A dolabralexin-deficient mutant provides insight into specialized diterpenoid metabolism in maize (Zea mays)

Abstract

AbstractTwo major groups of maize (Zea mays) specialized metabolites, termed kauralexins and dolabralexins, serve as known or predicted diterpenoid defenses against pathogens, herbivores, and other environmental stressors. To consider physiological roles of the recently discovered dolabralexin pathway, we examined dolabralexin structural diversity, tissue-specificity, and stress-elicited production in a defined biosynthetic pathway mutant. Metabolomics analyses support a larger number of dolabralexin pathway products than previously known.
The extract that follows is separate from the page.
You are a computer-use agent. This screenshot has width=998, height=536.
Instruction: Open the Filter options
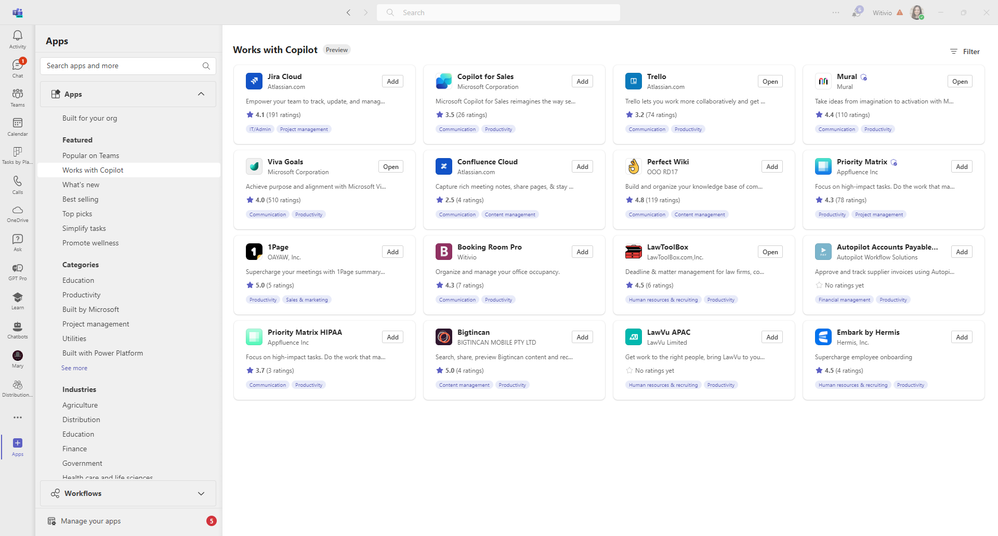pyautogui.click(x=965, y=52)
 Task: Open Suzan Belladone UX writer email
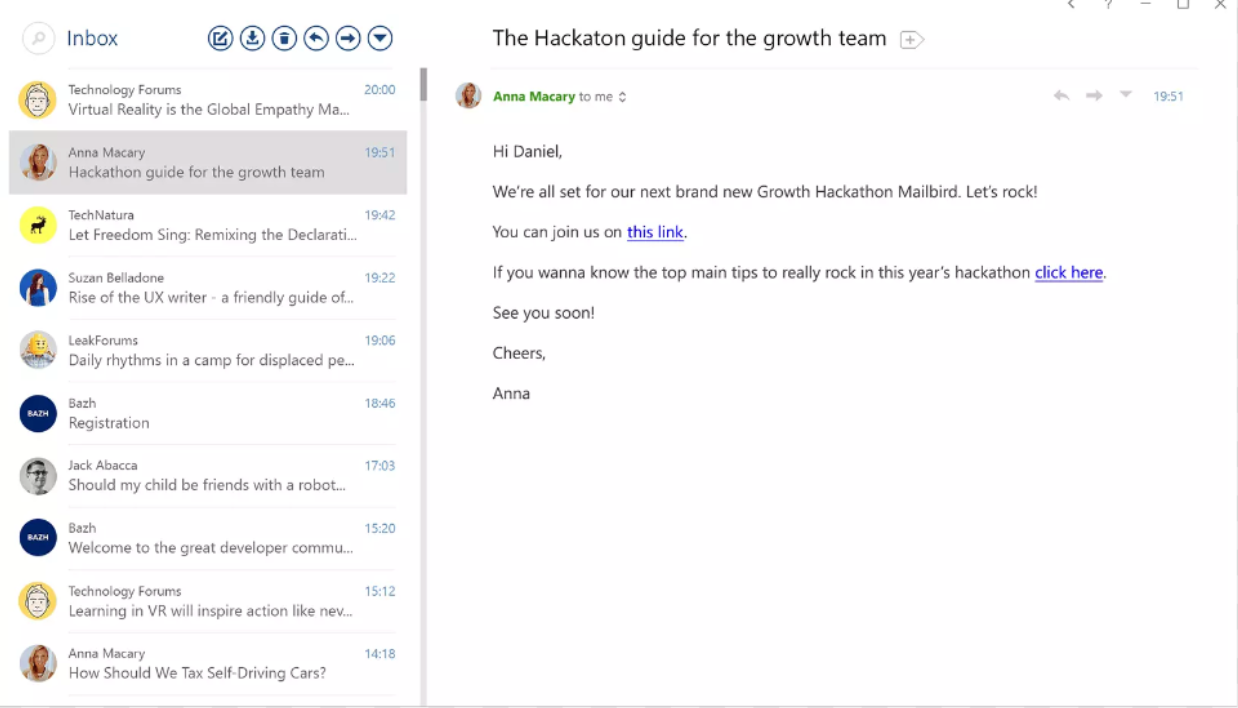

We identified dolabradienol as a previously undetected pathway metabolite and characterized its enzymatic production. Transcript and metabolite profiling showed that dolabralexin biosynthesis and accumulation predominantly occurs in primary roots and shows quantitative variation across genetically diverse inbred lines. Generation and analysis of CRISPR-Cas9-derived loss-of- function Kaurene Synthase-Like 4 (Zmksl4) mutants demonstrated dolabralexin production deficiency, thus supporting ZmKSL4 as the diterpene synthase responsible for the conversion of geranylgeranyl pyrophosphate precursors into dolabradiene and downstream pathway products. Zmksl4 mutants further display altered root-to-shoot ratios and root architecture in response to water deficit, consistent with an interactive role of maize dolabralexins in plant vigor during abiotic stress.